Furthermore, Hou delineates a new “three Ds“ principle for directing cross-Strait dynamics, contingent upon his potential presidential tenure: “deterrence,” “dialogue,” and “de-escalation.” The emphasis on “deterrence” indicates Hou’s conviction that a formidable deterrence mechanism is a precursor for substantive dialogue with Beijing. Within this dialogic framework, the Constitutional 1992 consensus, even if not entirely consonant with Beijing’s perspective, offers a foundation for facilitating sustained bilateral interactions. Backed by a robust deterrence capability and on the basis of this shared premise, Hou’s emphasis on “de-escalation” aims to foster a conducive political ambiance for future engagements.

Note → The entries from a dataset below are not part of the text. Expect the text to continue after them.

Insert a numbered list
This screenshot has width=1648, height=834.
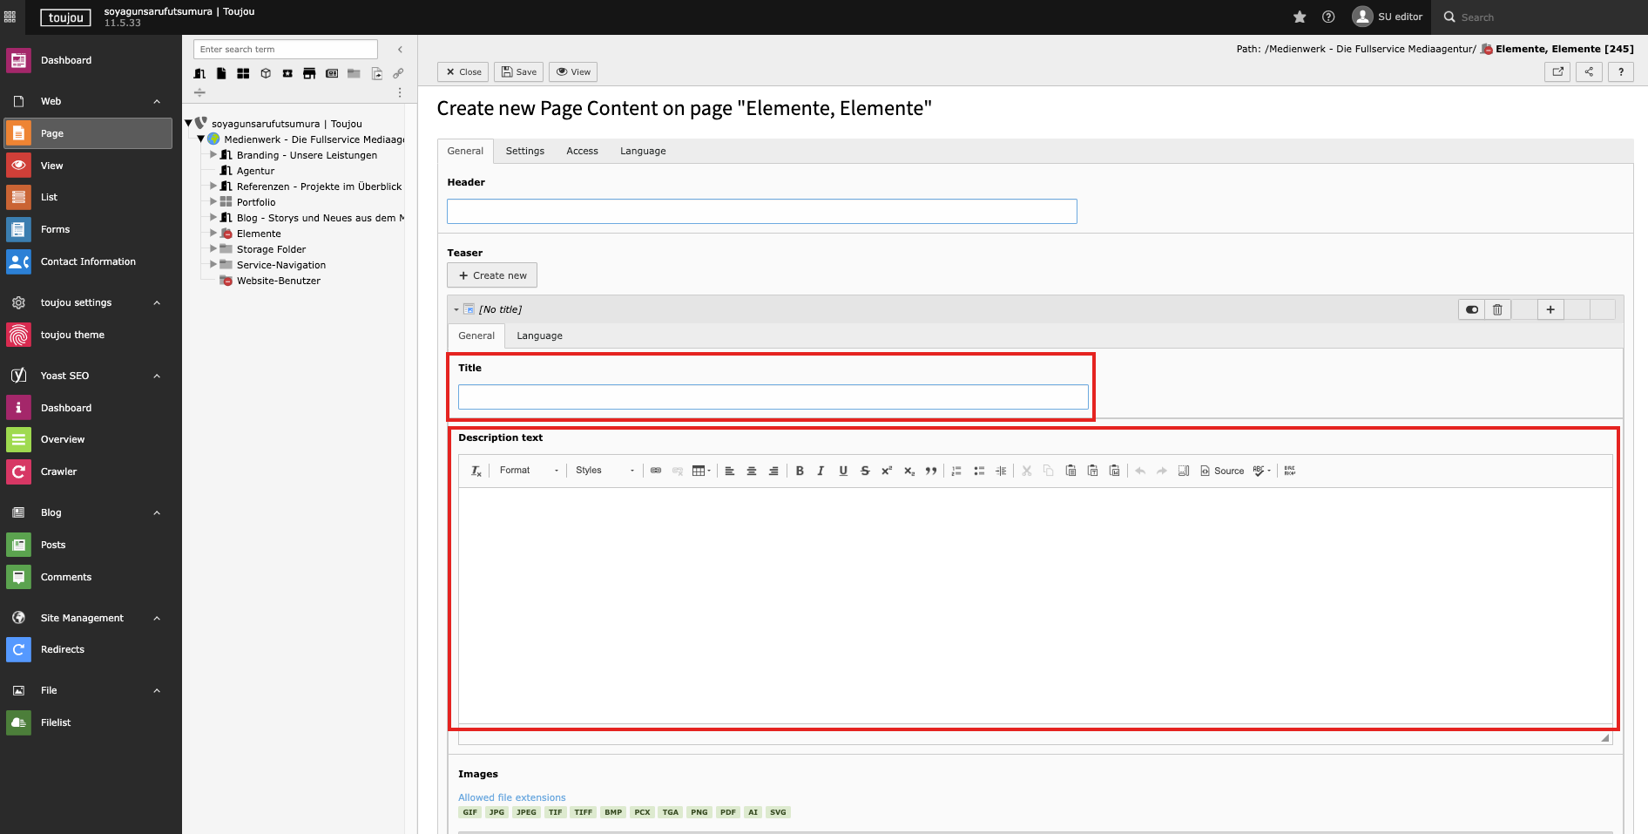(x=956, y=471)
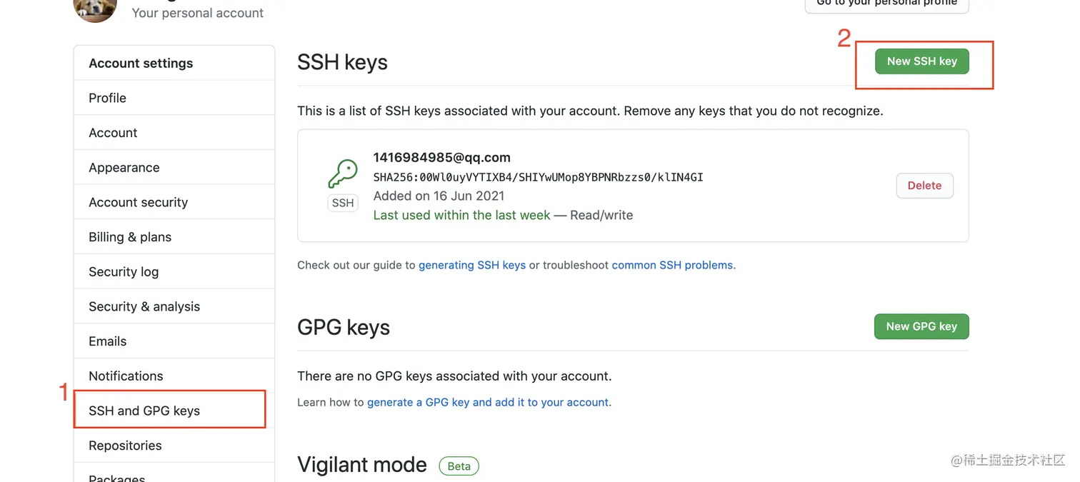Select SSH and GPG keys item
This screenshot has width=1080, height=482.
[x=144, y=411]
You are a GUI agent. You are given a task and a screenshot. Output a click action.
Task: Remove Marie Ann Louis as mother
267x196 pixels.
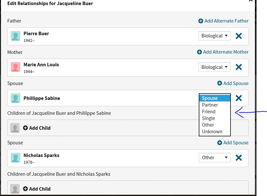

The KMT’s approach indicates the party’s attempt to transcend a “pro-China” label and may serve as a deterrent to cross-Strait conflict. Indeed, the KMT thinks about deterrence as requiring a confluence of strategic communications and demonstrable actions purposed to deter adverse actions and temper existing tensions. The KMT’s insistence on the Republic of China’s existence as the foundation for bilateral dialogues, underpinned by the Constitutional 1992 consensus and a strong defense apparatus, is therefore intended to uphold Taiwan’s autonomy while advocating harmonious reactions with mainland China.

What’s next for the U.S.

The KMT’s recent adoption of a more hawkish orientation toward cross-Strait relations illustrates the party’s strategic evolution. The distinction between the constitutional “1992 consensus” and Beijing’s “one country, two systems” proposition further underlines the intricacies of this shift. Notably, Beijing, while demonstrably anchored in the “1992 consensus,” could exhibit flexibility in seeking a new consensus. The KMT’s strategic gamble is predicated on Beijing’s discernible reluctance to use military force in reclaiming Taiwan in the near term. The continuing status quo in Taiwan remains a more preferable alternative for Beijing than an aggressive pursuit of Taiwanese independence.

Amid escalating tensions in the Taiwan Strait, concerns in Washington center on suspicions about Taiwanese political elites’ dedication to preserving democratic values. This could potentially undermine efforts to deter Chinese ambitions. The KMT, once seen as leaning toward Beijing, has been driven to redefine its position in order to ensure its continued political relevance. From a U.S. standpoint, recognizing that Taiwan’s polity has unified resolve to deter Chinese aggression could alleviate concerns on the island, minimizing debates about the viability of continued U.S. support.

While the unified self-defense sentiment in Taiwan helps the United States and Taiwan collaborate to counterbalance China, differences in defense capabilities and political resolve across the Taiwan Strait raise eyebrows in U.S. strategic circles. This isn’t a critique of Taiwan’s defense prowess; rather, it is a suggestion that an unwavering commitment to democratic values by Taiwan is its most formidable defense.